> [WORK TO COMPLETE]
Write out the data word for word, starting at the line that contains "Where should I" and stopping after the final line of the data. Leave the pictures out of your answer.

> [DATASET EXTRACT]
________
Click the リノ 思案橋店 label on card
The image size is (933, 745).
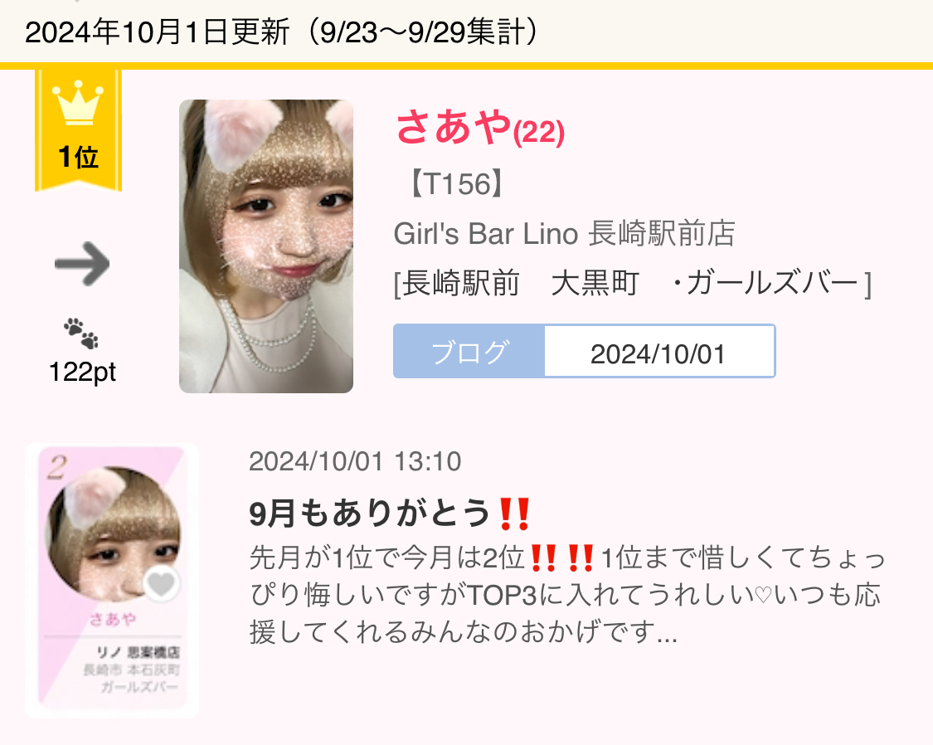138,652
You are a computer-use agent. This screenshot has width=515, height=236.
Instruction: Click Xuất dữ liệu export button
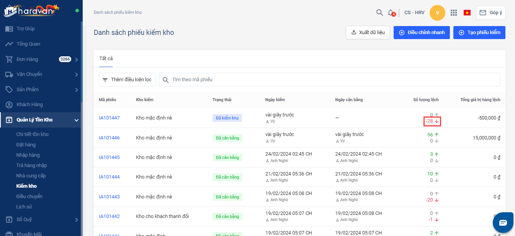coord(368,33)
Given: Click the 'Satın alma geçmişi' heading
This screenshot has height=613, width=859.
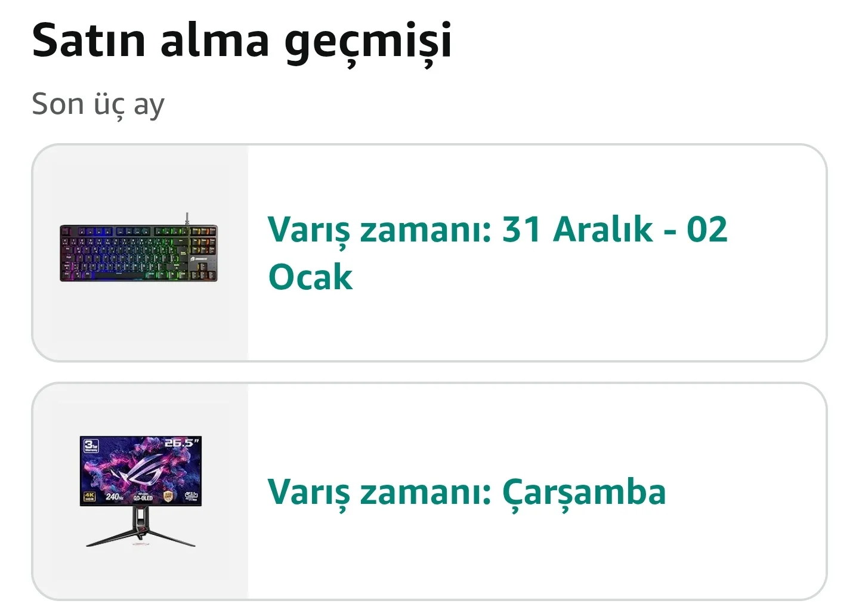Looking at the screenshot, I should coord(242,41).
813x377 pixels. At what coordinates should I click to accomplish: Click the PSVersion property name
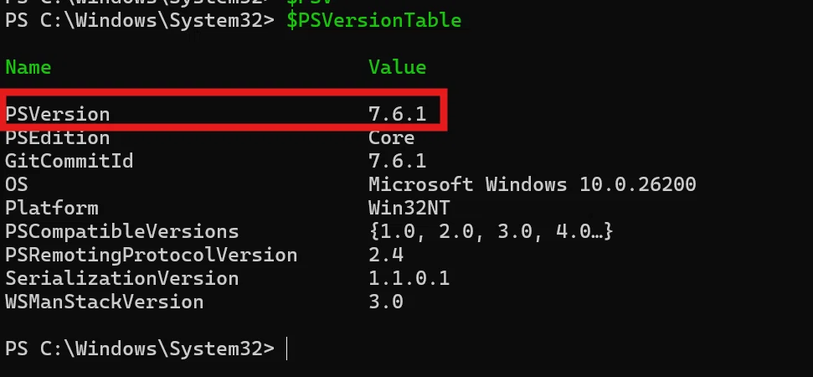[58, 114]
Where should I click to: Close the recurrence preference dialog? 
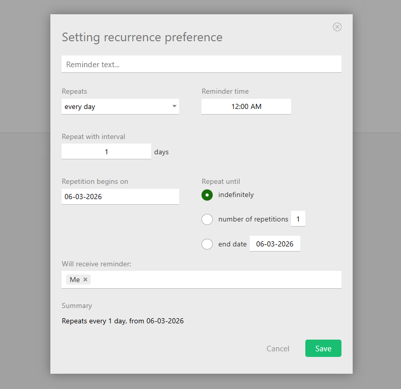[x=337, y=27]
________
> [EXERCISE RESPONSE]
Where should I click to: Close the recurrence preference dialog? 
[x=337, y=27]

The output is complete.